Yay! Our gardens were such a dismal failure this year. Good luck with next year's garden! May every year give you an even better yield of garden fresh goodness...

GrannyKaren said...

Hey Jenny, I noticed no mention of corn in your 2011 garden. It's worth another try! We had fresh tomatoes from our garden late this year too (ate the last one about a month ago) and I was so glad hubby picked a bucket of green ones off the vine before the first frost!

jenny said...

Barefoot-- Yes, that's the one thing nice about gardens, if it doesn't do well this year, there's always next year! LOL My tomatoes were great, but everything else left something to be desired, sigh. Hopefully your gardens will do better next year, too! :o)

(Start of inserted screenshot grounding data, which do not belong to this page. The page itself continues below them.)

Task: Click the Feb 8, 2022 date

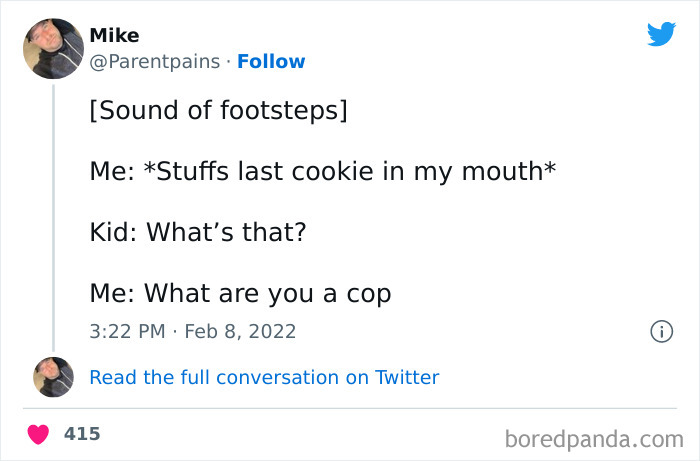Action: [241, 330]
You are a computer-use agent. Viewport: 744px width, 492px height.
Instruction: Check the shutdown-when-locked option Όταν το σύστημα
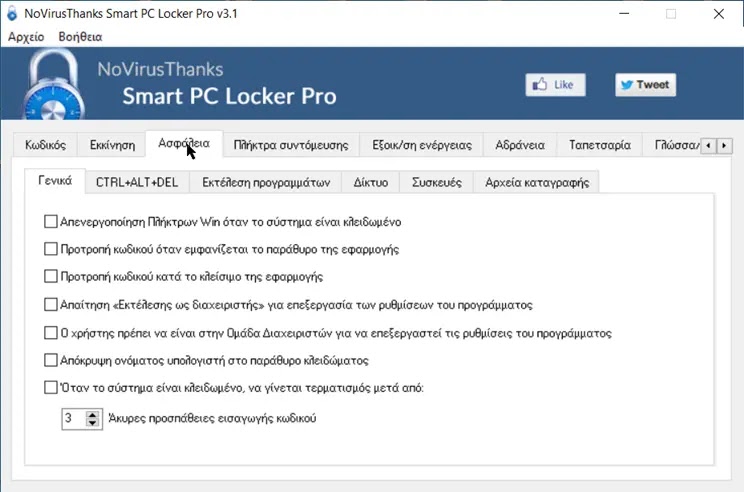(51, 388)
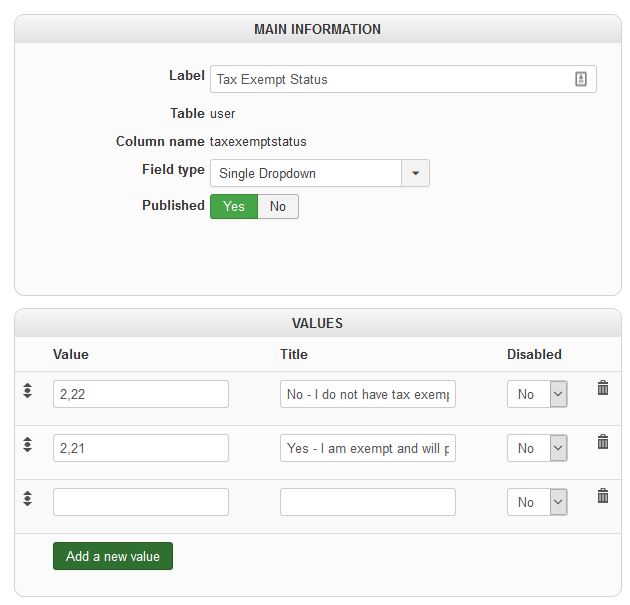Screen dimensions: 630x605
Task: Click the title field starting with "No - I do not"
Action: click(x=367, y=394)
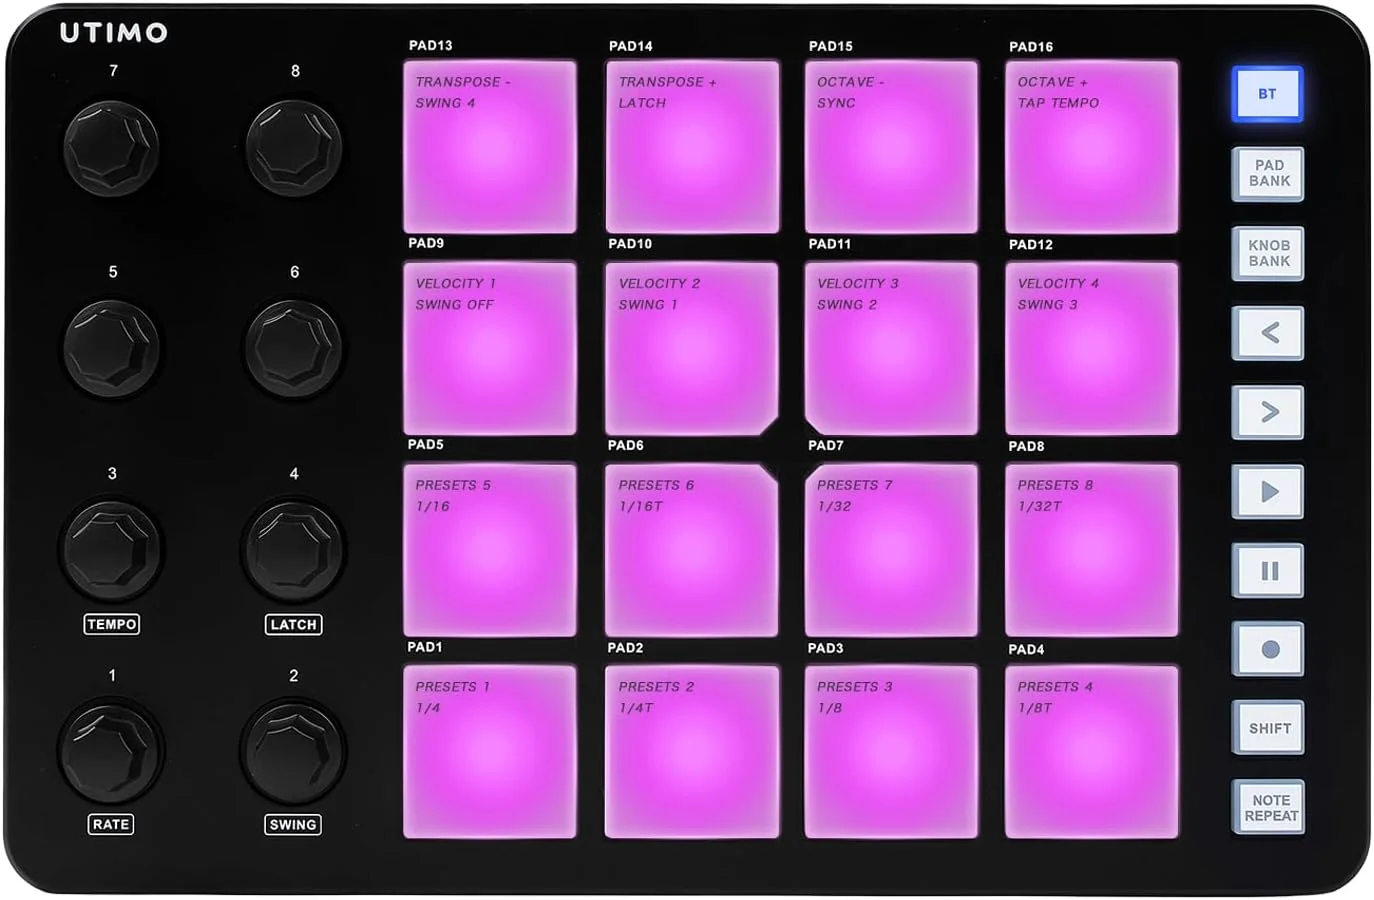Hit PAD13 Transpose - pad

click(490, 147)
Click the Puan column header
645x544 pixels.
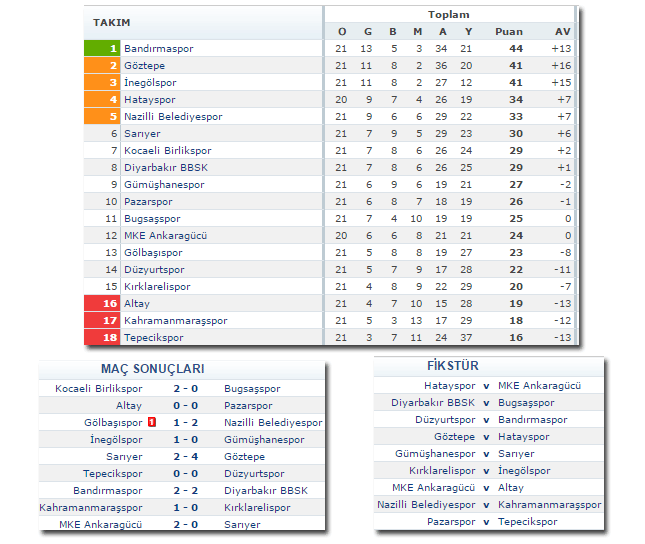(x=508, y=31)
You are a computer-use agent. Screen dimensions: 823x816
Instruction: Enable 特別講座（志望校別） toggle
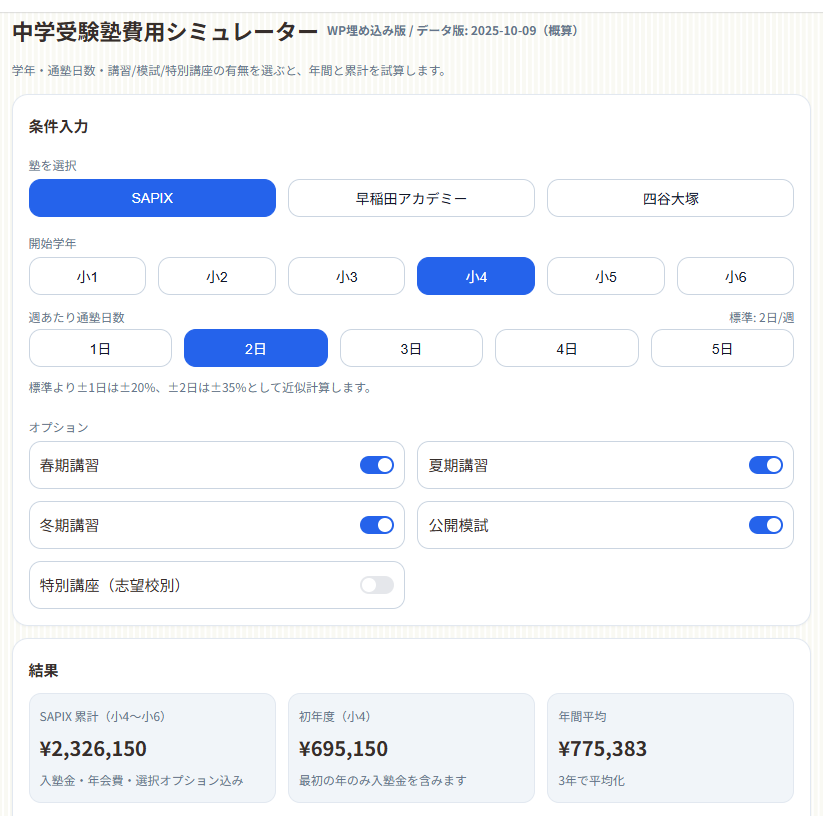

Karen-- you noticed that, eh? LOL I planted 15 rows of corn, and not a single ear was eaten. I just don't know if I can give up the space for corn anymore. Maybe it's the seed we're using?? What corn do you buy? I'd be willing to try again, but maybe only 8 rows... hmm. :o)

GrannyKaren said...

Jenny, I am behind on my blog reading... 'cause I got a new sewing machine :-)) Hubby said to tell you one of the most important things about corn growing is the planting depth. We grow silver queen (our fav), and usually a couple more varieties (bodacious, peaches & cream, and another one I can't think of). Hope you all had a wonderful Christmas! Happy New Year!